◆ Problem to work on:
Pull out each line of the items below that contains the string "旧盆行事", matching case exactly.

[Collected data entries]
______
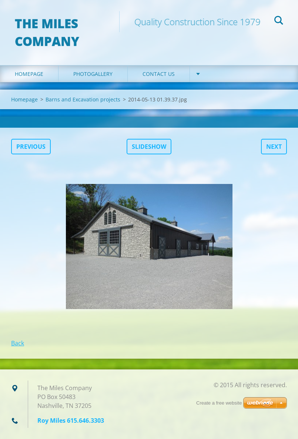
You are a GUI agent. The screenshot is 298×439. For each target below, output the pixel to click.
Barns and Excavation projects (83, 99)
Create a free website (219, 403)
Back (17, 343)
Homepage (29, 73)
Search (278, 21)
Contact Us (159, 73)
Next (274, 147)
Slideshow (149, 147)
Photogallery (93, 73)
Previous (31, 147)
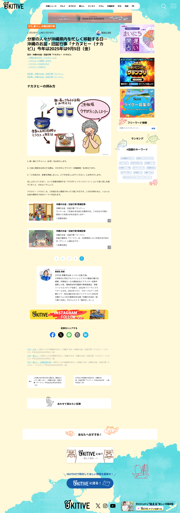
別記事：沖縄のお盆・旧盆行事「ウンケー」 (45, 74)
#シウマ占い (124, 163)
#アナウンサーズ (138, 168)
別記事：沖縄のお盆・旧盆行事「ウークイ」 (45, 77)
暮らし (35, 356)
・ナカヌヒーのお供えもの (38, 64)
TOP (29, 349)
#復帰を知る (151, 168)
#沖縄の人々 (138, 173)
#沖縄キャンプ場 (124, 168)
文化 (34, 349)
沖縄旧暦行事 (45, 362)
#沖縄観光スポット (127, 158)
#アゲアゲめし (126, 173)
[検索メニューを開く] (163, 6)
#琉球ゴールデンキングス (145, 158)
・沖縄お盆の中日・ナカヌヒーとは (42, 57)
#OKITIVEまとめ (136, 163)
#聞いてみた (149, 173)
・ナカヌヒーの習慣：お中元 (39, 61)
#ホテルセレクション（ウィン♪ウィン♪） (137, 177)
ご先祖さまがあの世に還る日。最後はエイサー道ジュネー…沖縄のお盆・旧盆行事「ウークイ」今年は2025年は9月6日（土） (48, 381)
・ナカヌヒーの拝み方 (36, 67)
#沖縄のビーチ (149, 163)
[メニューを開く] (173, 6)
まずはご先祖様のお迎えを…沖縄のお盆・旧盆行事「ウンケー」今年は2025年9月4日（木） (89, 380)
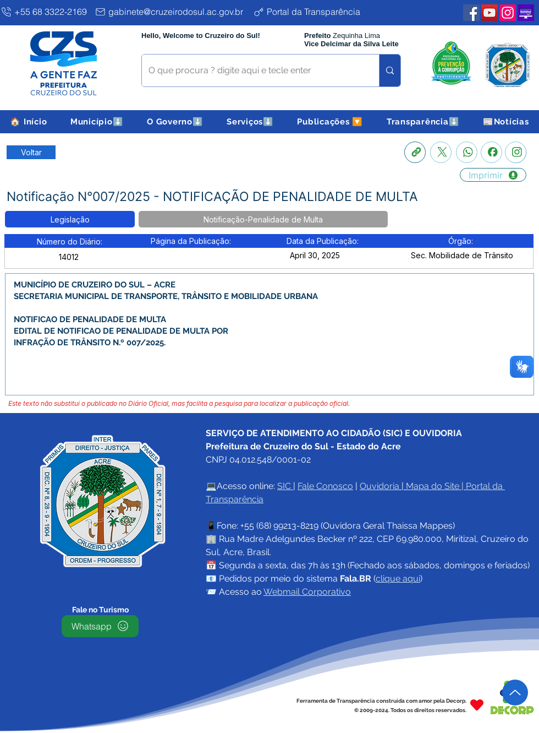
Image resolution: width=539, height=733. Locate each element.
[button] (97, 122)
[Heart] (477, 705)
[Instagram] (515, 152)
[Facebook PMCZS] (471, 12)
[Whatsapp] (466, 152)
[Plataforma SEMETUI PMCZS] (526, 12)
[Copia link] (415, 152)
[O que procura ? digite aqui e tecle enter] (252, 70)
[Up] (515, 692)
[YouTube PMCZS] (489, 12)
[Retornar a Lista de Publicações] (31, 152)
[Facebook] (491, 152)
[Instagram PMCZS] (507, 12)
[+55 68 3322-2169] (45, 11)
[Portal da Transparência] (315, 11)
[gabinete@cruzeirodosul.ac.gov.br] (171, 11)
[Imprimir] (493, 175)
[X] (441, 152)
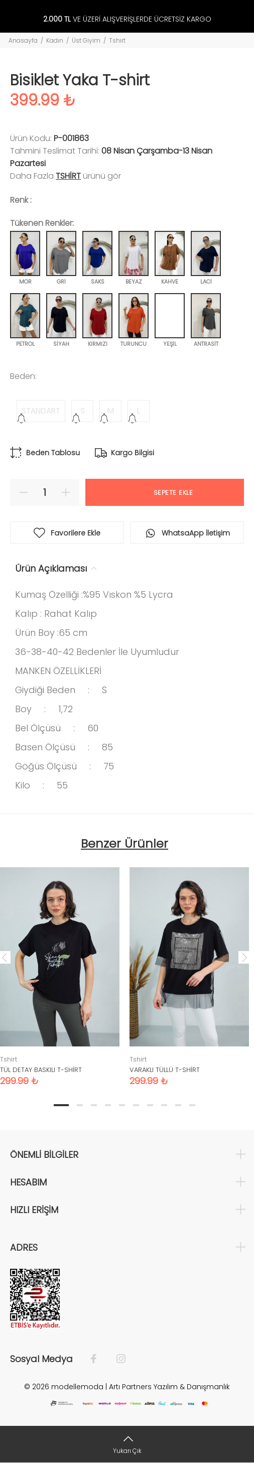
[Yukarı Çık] (127, 1444)
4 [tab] (108, 1105)
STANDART (41, 411)
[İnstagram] (115, 1359)
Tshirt (117, 40)
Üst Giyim (86, 40)
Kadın (54, 40)
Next (244, 957)
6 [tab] (136, 1105)
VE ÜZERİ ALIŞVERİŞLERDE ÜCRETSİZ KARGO (127, 19)
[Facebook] (98, 1359)
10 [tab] (192, 1105)
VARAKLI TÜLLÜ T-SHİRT (165, 1070)
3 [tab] (94, 1105)
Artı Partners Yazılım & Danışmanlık (169, 1387)
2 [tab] (80, 1105)
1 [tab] (61, 1105)
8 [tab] (164, 1105)
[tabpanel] (189, 969)
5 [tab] (122, 1105)
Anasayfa (23, 40)
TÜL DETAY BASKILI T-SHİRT (41, 1070)
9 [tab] (178, 1105)
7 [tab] (150, 1105)
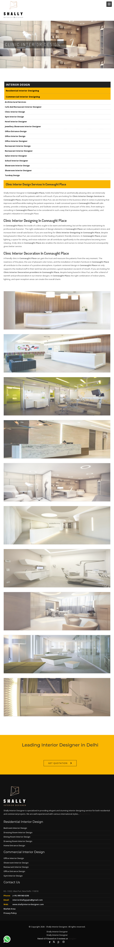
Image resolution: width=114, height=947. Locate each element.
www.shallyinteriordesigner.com (28, 904)
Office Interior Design (14, 858)
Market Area (9, 908)
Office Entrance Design (14, 871)
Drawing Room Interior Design (18, 841)
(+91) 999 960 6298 (20, 895)
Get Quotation (57, 774)
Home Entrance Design (14, 845)
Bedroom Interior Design (15, 828)
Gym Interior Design (13, 875)
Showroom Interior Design (16, 862)
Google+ (72, 938)
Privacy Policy (10, 913)
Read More (85, 814)
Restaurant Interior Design (16, 867)
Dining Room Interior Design (17, 836)
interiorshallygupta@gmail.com (27, 900)
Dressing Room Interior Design (18, 832)
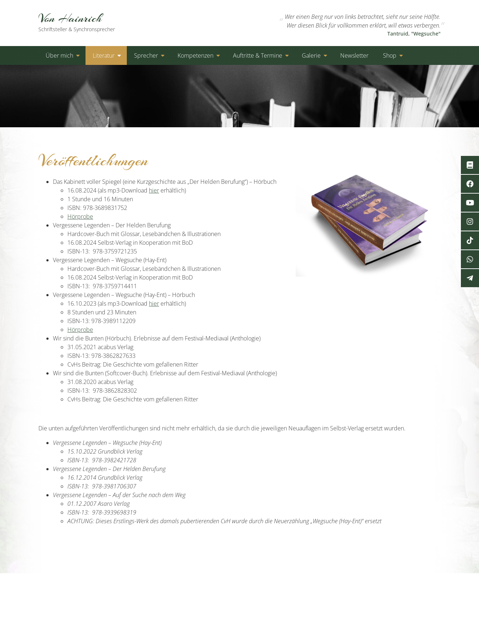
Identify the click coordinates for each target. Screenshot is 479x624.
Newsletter (354, 55)
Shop (389, 55)
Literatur (103, 55)
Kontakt (323, 582)
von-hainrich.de (105, 582)
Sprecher (146, 55)
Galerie (311, 55)
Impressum (426, 582)
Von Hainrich (84, 21)
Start (298, 582)
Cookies (392, 582)
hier (154, 190)
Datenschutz (357, 582)
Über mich (59, 55)
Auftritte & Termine (257, 55)
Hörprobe (80, 216)
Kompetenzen (195, 55)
______
◆ Output below:
別記事：沖縄のお盆・旧盆行事「ウンケー」 (45, 74)
別記事：沖縄のお盆・旧盆行事「ウークイ」 (45, 77)
ご先祖さまがあの世に還る日。最後はエイサー道ジュネー…沖縄のお盆・旧盆行事「ウークイ」今年は2025年は9月6日（土） (48, 381)
まずはご先祖様のお迎えを…沖縄のお盆・旧盆行事「ウンケー」今年は2025年9月4日（木） (89, 380)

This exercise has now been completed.